Man macht es sich zu leicht, wenn man jeden Versuch, die Erfahrungen der handelnden Subjekte in eine objektive Deskription wiedereinzuführen, dadurch in Mißkredit bringt, daß man diese methodologische Forderung mit jenen Versionen einer petitio principii in eins setzt, die gewisse Verteidiger geheiligter Rechte der Subjektivität den Sozialwissenschaften entgegenhalten, ohne gewahr zu werden, daß sie der methodologischen Entscheidung, »die soziologischen Tatbestände wie Dinge zu betrachten«, ihre entscheidenden Fortschritte verdanken.
Im übrigen ist es durchaus verlockend, die Vorstellung einer allgemeinen Anthropologie zurückzuweisen, da diese ordnende Vorstellung ja durchaus als ein unerreichbares Ideal erscheinen muß: Tatsächlich weicht der Punkt immer weiter zurück, von dem aus der Soziologe in einem einheitlichen, umfassenden Zugriff die objektiven Verhältnisse, deren er allein um den Preis einer abstrakten Konstruktion habhaft werden kann, sowie die Erfahrung erschließen könnte, in der diese Verhältnisse wurzeln und ihre Bedeutung gewinnen.
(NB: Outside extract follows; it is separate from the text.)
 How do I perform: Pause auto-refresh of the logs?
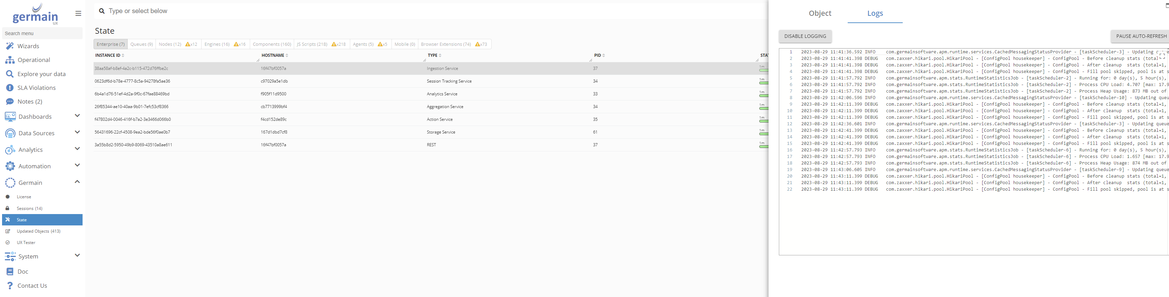(1141, 36)
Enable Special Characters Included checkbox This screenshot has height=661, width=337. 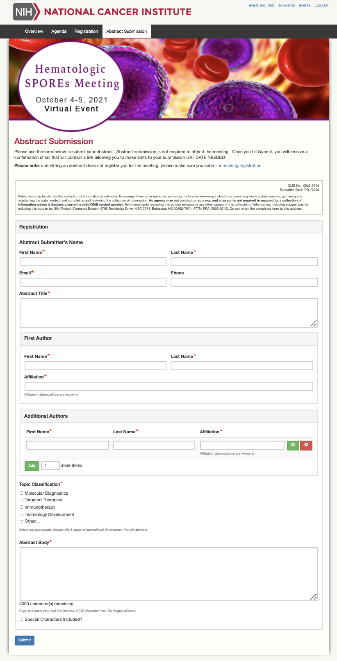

Der subjektivistische Intuitionismus, der den Sinn in der Unmittelbarkeit des Erlebten zu finden hofft, verdiente nicht einen Augenblick Gehör, diente er nicht dem Objektivismus als Alibi, einem Konzept, das sich damit begnügt, regelhafte Beziehungen festzustellen und deren statistische Signifikanz zu überprüfen, ohne deren Bedeutung zu entziffern, und das ein abstrakter und formaler Nominalismus bleibt, solange ihm das unerläßliche Moment der Objektivierung als unüberschreitbare Schranke gilt. Sollten der Umweg über die Feststellung statistischer Regelmäßigkeiten und die Formalisierung wirklich der Preis sein, den man für den Bruch mit der naiven Vertrautheit und den Illusionen des unmittelbaren Erlebnisses zu entrichten hat, so hieße das, das anthropologische Projekt zu leugnen, d. h. den Versuch aufzugeben, die verdinglichten Bedeutungen zurückzuerobern anstatt die kaum wiedergewonnenen Bedeutungen in der Abstraktion zu verdinglichen.